Selon l’OMS, les cigarettes électroniques « sont sans aucun doute dangereuses » et le tabac à chauffer doit être considéré comme une cigarette conventionnelle
Dans son rapport annuel sur l’épidémie de tabac, intitulé « WHO report on the tobacco epidemic », l’OMS a affirmé avec force que les cigarettes électroniques « sont sans aucun doute dangereuses ». Au Royaume-Uni, le Dr McKean alertait le 18 mars dans The Guardian sur les dangers de dommages pulmonaires irréversibles des cigarettes électroniques, devenues à sa plus grande consternation une porte d’entrée dans l’addiction nicotinique pour les adolescents. De nouvelles données qui poussent de plus en plus d’États à agir. Taïwan, Hong Kong, le Cambodge, le Brésil, le Vietnam et l’Australie interdisent ou limitent drastiquement la vente des cigarettes électroniques. Les États-Unis et les Pays-Bas prohibent la vente des arômes, jugés trop attractifs pour les adolescents, tandis que le Canada envisage de le faire également. L’Allemagne, la Belgique et l’Irlande ont demandé l’interdiction des cigarettes électroniques jetables, mesure déjà adoptée par les États-Unis. Un nombre croissant de pays fiscalisent les cigarettes électroniques à des taux équivalents aux cigarettes classiques, parfois en distinguant les produits qui contiennent de la nicotine de ceux qui n’en contiennent pas.

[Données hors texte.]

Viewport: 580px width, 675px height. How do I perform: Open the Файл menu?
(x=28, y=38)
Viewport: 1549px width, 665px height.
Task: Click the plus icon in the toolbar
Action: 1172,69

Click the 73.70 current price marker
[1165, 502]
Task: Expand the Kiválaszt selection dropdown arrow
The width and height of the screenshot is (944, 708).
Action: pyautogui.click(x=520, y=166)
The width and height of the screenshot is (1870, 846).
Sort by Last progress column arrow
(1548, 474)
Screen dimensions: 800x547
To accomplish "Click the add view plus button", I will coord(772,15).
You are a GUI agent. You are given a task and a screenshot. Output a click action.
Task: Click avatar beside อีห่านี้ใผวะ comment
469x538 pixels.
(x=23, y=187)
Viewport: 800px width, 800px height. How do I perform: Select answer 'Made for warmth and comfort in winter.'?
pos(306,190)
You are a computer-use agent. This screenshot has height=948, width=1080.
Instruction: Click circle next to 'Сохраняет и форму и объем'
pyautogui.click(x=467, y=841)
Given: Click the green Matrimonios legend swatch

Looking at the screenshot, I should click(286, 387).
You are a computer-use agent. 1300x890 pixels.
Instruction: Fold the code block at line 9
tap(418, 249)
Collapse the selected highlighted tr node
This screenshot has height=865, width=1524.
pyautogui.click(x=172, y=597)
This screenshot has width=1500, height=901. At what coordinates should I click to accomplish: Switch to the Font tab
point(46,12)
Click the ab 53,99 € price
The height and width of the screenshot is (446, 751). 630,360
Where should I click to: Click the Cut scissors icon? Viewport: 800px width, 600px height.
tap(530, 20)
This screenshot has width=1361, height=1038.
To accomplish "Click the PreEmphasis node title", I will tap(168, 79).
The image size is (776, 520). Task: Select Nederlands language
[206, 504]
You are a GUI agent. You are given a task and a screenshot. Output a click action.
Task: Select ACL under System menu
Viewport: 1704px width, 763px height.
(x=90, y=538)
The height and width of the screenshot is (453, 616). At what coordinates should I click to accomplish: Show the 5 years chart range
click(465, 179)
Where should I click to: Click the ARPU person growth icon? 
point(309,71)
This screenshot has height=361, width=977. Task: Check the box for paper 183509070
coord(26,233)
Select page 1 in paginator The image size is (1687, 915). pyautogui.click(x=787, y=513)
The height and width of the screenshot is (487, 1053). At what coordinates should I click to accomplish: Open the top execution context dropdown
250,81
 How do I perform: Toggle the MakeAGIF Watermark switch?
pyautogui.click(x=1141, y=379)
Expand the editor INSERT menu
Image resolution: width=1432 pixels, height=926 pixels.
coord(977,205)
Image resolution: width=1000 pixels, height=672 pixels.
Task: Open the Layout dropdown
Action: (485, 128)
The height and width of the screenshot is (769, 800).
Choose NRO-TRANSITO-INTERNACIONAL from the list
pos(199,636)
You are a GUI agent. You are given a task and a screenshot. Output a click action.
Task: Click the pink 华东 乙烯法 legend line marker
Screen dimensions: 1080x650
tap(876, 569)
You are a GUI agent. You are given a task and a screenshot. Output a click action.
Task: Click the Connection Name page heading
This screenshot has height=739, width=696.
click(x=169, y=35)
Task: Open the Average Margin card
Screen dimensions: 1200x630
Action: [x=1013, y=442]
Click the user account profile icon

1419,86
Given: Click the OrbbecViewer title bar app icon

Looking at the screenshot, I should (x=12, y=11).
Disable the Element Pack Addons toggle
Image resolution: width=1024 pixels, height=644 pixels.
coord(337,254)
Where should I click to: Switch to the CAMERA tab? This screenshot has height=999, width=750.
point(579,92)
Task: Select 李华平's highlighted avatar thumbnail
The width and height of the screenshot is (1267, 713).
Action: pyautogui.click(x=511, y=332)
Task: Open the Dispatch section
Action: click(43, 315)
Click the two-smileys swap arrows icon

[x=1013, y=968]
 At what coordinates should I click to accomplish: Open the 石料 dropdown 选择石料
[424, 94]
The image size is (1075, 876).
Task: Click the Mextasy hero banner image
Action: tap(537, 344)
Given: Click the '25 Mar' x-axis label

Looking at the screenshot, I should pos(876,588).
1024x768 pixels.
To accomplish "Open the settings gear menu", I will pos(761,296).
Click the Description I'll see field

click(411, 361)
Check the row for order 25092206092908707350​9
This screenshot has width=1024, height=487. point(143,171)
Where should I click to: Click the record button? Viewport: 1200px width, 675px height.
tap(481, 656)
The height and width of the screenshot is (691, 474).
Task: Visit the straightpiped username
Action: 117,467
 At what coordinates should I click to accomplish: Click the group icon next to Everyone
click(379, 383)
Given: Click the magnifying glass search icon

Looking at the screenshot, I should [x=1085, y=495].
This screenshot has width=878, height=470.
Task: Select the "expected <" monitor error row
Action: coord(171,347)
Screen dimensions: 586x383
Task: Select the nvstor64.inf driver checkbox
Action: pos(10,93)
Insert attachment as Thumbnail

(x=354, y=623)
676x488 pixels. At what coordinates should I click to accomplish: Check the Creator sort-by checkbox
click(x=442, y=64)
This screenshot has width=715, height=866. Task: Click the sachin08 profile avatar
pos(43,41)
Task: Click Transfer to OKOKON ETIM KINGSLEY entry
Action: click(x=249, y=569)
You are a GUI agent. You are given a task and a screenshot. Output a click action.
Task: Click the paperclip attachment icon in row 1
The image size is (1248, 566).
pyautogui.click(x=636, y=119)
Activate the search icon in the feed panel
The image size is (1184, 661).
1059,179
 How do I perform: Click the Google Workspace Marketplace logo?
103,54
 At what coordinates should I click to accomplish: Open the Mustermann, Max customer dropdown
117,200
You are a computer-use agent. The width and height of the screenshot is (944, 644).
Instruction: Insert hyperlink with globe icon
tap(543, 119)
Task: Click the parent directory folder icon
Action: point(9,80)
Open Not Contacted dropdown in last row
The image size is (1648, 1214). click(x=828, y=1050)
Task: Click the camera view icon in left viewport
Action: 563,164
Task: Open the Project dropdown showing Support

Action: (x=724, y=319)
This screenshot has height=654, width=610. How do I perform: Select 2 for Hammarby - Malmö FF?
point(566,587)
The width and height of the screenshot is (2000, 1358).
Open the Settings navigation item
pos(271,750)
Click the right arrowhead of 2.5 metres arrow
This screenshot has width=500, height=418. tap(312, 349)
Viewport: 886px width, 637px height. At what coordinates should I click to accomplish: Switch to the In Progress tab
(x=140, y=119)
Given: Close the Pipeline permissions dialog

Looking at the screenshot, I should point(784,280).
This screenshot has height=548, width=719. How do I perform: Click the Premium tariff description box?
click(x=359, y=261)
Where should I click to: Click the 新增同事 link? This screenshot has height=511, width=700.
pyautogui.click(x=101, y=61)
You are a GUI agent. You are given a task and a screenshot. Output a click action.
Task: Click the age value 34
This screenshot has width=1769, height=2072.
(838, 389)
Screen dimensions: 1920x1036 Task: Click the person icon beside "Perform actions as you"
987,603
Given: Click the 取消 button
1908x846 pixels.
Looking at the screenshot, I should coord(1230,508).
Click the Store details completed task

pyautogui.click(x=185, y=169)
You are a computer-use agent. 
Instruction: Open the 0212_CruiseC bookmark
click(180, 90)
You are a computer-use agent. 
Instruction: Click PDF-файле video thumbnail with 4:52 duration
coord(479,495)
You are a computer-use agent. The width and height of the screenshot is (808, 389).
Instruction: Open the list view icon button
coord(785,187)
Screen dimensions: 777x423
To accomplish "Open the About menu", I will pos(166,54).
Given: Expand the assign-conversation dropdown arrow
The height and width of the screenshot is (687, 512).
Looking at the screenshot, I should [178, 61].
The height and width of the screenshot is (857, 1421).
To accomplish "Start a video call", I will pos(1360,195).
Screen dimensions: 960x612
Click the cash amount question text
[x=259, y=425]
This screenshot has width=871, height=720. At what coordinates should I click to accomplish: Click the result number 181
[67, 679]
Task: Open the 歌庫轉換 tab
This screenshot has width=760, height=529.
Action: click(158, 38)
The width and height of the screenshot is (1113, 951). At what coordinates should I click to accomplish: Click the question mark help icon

Pour les produits de tabac chauffé, la situation est aussi très claire. L’OMS les considère comme des produits du tabac et affirme qu’ils doivent être traités comme tels. En France, la justice a d’ailleurs condamné Philip Morris International le 3 décembre 2021, en rappelant qu’IQOS est clairement un produit du tabac et qu’il est interdit d’en faire la publicité, à l’instar des cigarettes. Conditionnement en paquet neutre, interdiction de la publicité, interdiction d’utilisation dans les lieux accueillant du public, interdiction des arômes, traçabilité pour mettre fin au commerce parallèle qui apparaît déjà sur ces nouveaux produits : les jours du statut particulier des nouveaux produits du tabac semblent comptés. À terme, la perspective d’un alignement fiscal et réglementaire des cigarettes électroniques et du tabac chauffé sur les cigarettes traditionnelles se dessine.